We: have eyes everywhere.
We: are watching.
In playing Pocket: our operatives may have 2 do some clown shit 2 appease the store manager and not get their asses fired. It is the shocking contradiction at the heart of our enterprise: 2 do our jobs correctly and protect national sekurity, we must become the enemy. 2 fulfill our mission, we have 2 sell our souls.
It’s OK. We understand. We’ve got your back.
However:
if we think that U have turned,
if we think that U have been compromised,
if WE SUSPEKT THAT U R IN 2 DEEP,
we will extrapolate U from the Pump and regurgitate U into the Dump’s warm folds. Once U have received Editing, we’ll wrench U loose from the Dump and expel U back into the Pump.
It: is a vicious cycle, of pumping and dumping, and dumping and pumping. And it never ends.
If that sounds good, if U R ready 2 apply for this exciting opportunity — if U R STILL DOWN — then U will need 2 pass a polygraph, a background check, and a medical and psychological evaluation. But before all that can happen, U must first do 2 things:
1: pledge allegiance 2 Dixie, the Mother Klown.

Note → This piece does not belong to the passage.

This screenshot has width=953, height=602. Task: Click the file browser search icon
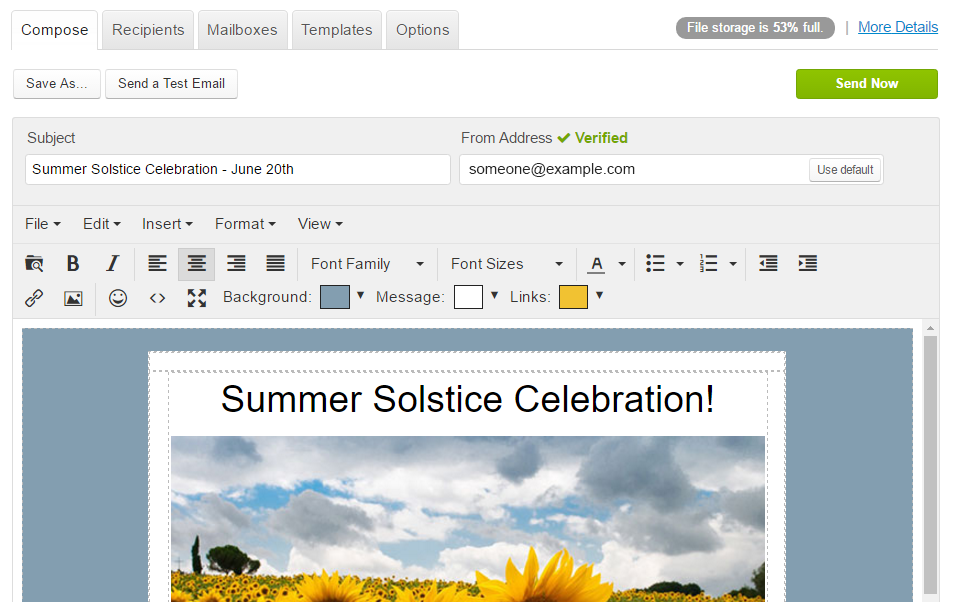34,264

Dixie’s whereabouts: are unknown.
The Mother Klown: is MIA.
She was last seen by one of our undercover klowns getting sloppy drunk at a Pump, staggering around with her face caked in the Clown’s paint, then losing her lunch as she attempted 2 back-flip off the diving board into the ball pit’s deep end. The angle and velocity of her spin left no one unscathed. The barf blotted out all our cameras.

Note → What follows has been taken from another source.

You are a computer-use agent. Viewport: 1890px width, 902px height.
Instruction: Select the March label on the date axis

We believe: that Dixie has defected — that she is in Pocket’s pocket.
But we hold out hope: that she has gone into deep cover. That she is ascending the highest ranks of Pocket’s corporate leadership, and that she will emerge from Pocket’s hole at the appropriate time 2 reveal her master plan.

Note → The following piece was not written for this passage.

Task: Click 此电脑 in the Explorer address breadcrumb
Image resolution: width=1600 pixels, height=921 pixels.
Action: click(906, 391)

But we’re not sure: cuz she still hasn’t updated her LinkedIn!
2: before U can learn 2 subvert the enemy, U must first know the enemy — we want candidates with experience! If U wish 2 join the fabled ranks of Dixie’s klowns, if U aspire 2 become one of our covert agents, then go get a gig at Pocket’s Pump! Bonus points if it’s a kitchen job, because Pocket’s corporate office has led recent efforts 2 improve employee food-handling skills and cut off bar service 2 drunks, and now that we can no longer depend on the incompetence and addictions of others, we must find ways 2 introduce laxatives into the food supply 2 activate more krapping in the ball pits.
We: will be watching. Qualified candidates will be contacted when the time is right. Employment at the Pump, while highly regarded, is not a guarantee of employment at the Dump. We regret that we do not possess the resources 2 respond 2 all interested parties. This is not a paid position. We’ll let U know.